(begin)
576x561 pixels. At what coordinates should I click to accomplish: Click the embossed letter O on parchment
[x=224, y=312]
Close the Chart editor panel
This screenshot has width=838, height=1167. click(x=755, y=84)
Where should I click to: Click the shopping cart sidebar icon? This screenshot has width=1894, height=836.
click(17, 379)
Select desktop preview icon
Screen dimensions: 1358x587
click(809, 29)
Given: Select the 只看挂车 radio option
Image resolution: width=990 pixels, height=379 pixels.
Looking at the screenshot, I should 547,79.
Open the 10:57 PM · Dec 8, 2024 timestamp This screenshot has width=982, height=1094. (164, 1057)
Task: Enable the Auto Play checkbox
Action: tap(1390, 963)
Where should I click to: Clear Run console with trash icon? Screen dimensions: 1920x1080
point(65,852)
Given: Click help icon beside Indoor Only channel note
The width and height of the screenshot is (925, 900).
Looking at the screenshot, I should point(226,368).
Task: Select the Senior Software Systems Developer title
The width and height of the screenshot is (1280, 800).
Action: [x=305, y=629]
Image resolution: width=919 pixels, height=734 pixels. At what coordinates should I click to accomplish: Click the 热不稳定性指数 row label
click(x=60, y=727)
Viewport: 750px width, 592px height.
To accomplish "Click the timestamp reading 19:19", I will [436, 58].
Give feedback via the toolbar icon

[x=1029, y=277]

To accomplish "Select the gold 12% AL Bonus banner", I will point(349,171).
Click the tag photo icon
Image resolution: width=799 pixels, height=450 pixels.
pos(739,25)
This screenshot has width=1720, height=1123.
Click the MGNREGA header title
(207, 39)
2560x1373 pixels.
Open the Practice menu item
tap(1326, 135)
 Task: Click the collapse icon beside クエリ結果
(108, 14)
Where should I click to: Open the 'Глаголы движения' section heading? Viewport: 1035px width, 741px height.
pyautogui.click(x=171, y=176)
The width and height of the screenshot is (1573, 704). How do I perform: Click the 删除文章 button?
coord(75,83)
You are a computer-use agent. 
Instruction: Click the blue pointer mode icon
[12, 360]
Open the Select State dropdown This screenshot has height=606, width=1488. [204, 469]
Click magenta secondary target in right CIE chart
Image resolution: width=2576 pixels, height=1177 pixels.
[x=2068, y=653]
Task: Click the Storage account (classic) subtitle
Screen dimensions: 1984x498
(end)
What is asked —
Collect every line of the rows above that contains the word "beside". Only matches with the same capitalization count.

Final result —
Given: Click help icon beside Indoor Only channel note
 Task: Click the collapse icon beside クエリ結果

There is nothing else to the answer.